"Kami mendukung penghapusan hukuman mati," kata Gunawardana, kepada AFP.
"Tidak ada perubahan dalam kebijakan itu dalam keadaan apa pun."
Dia mencatat, presiden awalnya menyalahkan kelompok radikal Islam atas serangan 21 April, kemudian kartel obat bius internasional, dan kini menuduh teroris yang tidak disebutkan namanya.
"Dalam keinginannya untuk melakukan hukuman gantung, dia tampaknya menjadi bingung," ujar Gunawardana.

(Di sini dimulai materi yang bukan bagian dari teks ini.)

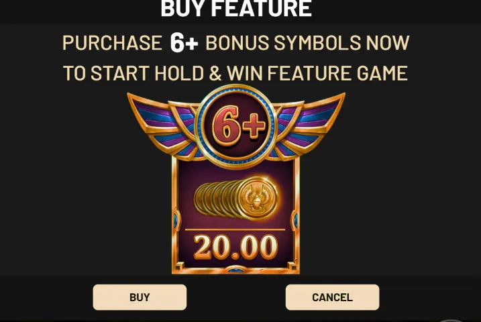Click the blue gem on card's right edge
This screenshot has width=481, height=322.
click(296, 221)
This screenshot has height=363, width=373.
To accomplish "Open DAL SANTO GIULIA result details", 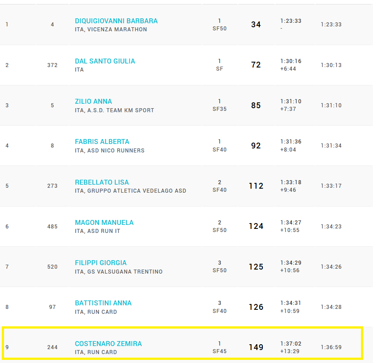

Kelompok jihadis lokal, National Thowheeth Jama'ath (NTJ), dianggap secara luas sebagai yang bertanggung jawab atas pengeboman bunuh diri gereja dan hotel yang menewaskan sedikitnya 258 orang pada April. Lebih dari 100 laki-laki dan perempuan juga sudah ditangkap.
Setidaknya 45 orang asing termasuk di antara mereka yang tewas, sementara hampir 500 orang terluka.
Sirisena pada Senin lalu menuduh sindikat narkoba internasional mengatur serangan itu.
Pernyataannya itu memicu perdebatan sengit tentang memberkakukan lagi hukuman mati bagi pelanggar narkoba saat dia memimpin tindakan keras nasional terhadap narkotika.
Pengadilan-pengadilan Sri Lanka secara rutin menjatuhkan hukuman mati kepada para pengedar narkoba, pembunuh, dan pemerkosa. Namun hukuam itu mereka secara otomatis diubah menjadi hukuman penjara seumur hidup.
Mahkamah Agung Sri Lanka awal bulan ini menangguhkan langkah Sirisena untuk menggantung empat penyelundup narkoba.